Corruption, oligarchy, oppressions against mass media and NGOs, violations of human rights
Yet in 2000, Putin introduced the thesis of “all market entities with equidistant from authorities”. By this he, indeed, closed eyes to the arbitrariness and lawlessness of major oligarchs provided that they should not interfere in politics any more.
After being elected the president, Putin almost immediately began to take revenge from the organizations and individuals who had supported his opponents during elections and thus, made the future opposition already weak. The most famous of these revenges is the “Gusinsky and HTB” case which was examined by the European Court of Human Rights in 2004. The court decided that there had been some illegalities and abuse of political power for personal purposes. Yet, the TV channel had already been sold to “Gazprom” because of debts.

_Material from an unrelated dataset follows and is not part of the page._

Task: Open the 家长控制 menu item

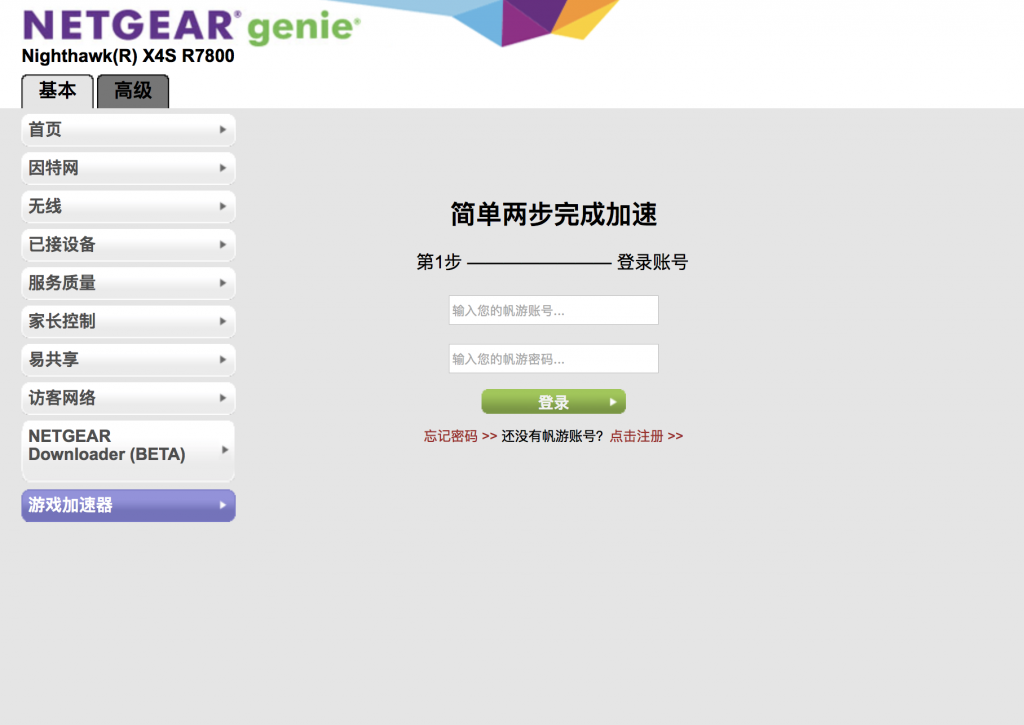Action: coord(128,321)
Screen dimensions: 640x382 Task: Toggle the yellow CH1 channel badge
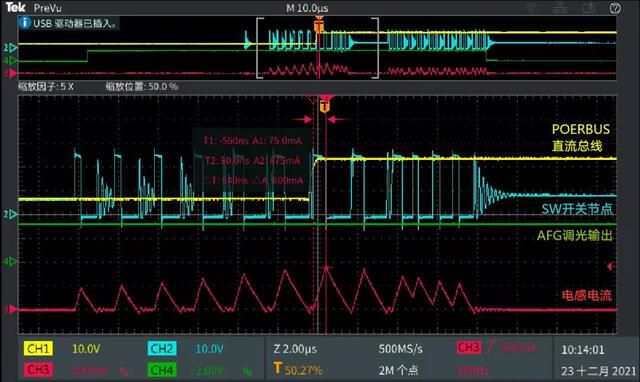pyautogui.click(x=38, y=349)
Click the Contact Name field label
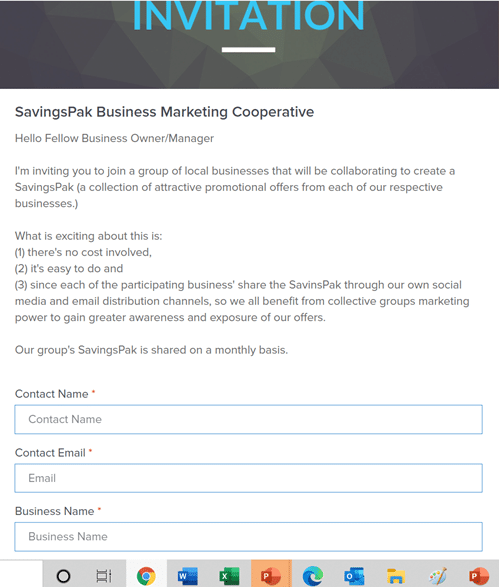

In autumn, 2000, Boris Berezovsky had to emigrate to Great Britain and sell the central package of the Channel One Russia (“ОРТ”) shares. Then, the “TB-6” that belonged to him and that had hired some HTB journalists, ceased to be broadcasted. The major TV channels, the Channel One Russia (“ОРТ”), “Rossia-1” and HTB became hereby owned by the state or state-owned enterprises. These three channels together possess the overwhelming majority of the Russian audience and only they provide nationwide coverage. The situation was such that mass media worked exclusively for the interests of the ruling elite.
Several reporters have been killed during Putin՛s presidential period. And in 2008, according to the organization “Reporters Without Borders”, Russia took the 144th place among 173 countries with its rate of freedom of speech. The main reason for this was the prevention of the objective coverage of the opposition demonstrations, toughening the law on libel and creation of the black list of web sites. On April 8, 2013, a law on publishing improper information in mass media was signed which allowed to avoid the usage of improper vocabulary in mass media. The Russian Union of Journalists described this law as “the death penalty for the mass media”1. Examples of oppressions against journalists have been numerous so far.
In 2003, the owner of “YUKOS”, Mikhail Khadarkovsky was arrested. The criminal prosecution began after he announced that he was going to finance”The Union of Right Forces” and “Yabloko” opposition parties. Soon, he was convicted of fraud, large-scale plunder and avoiding taxes. After the case of”YUKOS”, nearly all oil companies clarified their positions about paying taxes and began to fill the state budget with huge amounts of money. The growth of tax collection in 2004 was 250% compared to the rate in 2003. In 2005, the company “Gazprom” that was managed by the state, bought more central share packages of several companies and took a dominant position at the domestic market. In 2013, Pugachev (a former close associate of Putin) who had moved abroad, was arrested in absentia and an international investigation was announced. All these prosecutions and arrests were connected neither with the struggle against corruption, nor with the normal activity of law enforcement agencies. They all were directed to a supreme goal, that was to establish the autocracy of Putin and destroy all his potential opponents or, at least, weaken them. Moreover, various international research institutions like the Organized Crime and Corruption Reporting Project, link the current corrupt situation in Russia personally to Putin, calling him the number one corrupt official. Researchers believe that corruption in Russia has a pyramid-like structure and the authorities primarily take the whole responsibility. Numerous analysts think that Putin’s presidency has made corruption even systematic and profound. “The Voice of America” news experts believe that the corruption circulation in 2006 has exceeded 240 billion dollars. According to the assessments by the “Transparency International” in 2011, the rate of corruption susceptibility in Russia is 2.4 (the 143 rd among 183 countries). Even according to the assessments by domestic force centers, there is a growth in the level of corruption. Putin’s presidency has contributed to the elevation of corruption level compared even with the Yeltsin’s ruling period. According to the data by “INDEM” foundation, the corruption figures in business-government relations became ten times bigger in 2001-2005, reaching 316 billion dollars in 2005, which is even larger than the state budget in the same year.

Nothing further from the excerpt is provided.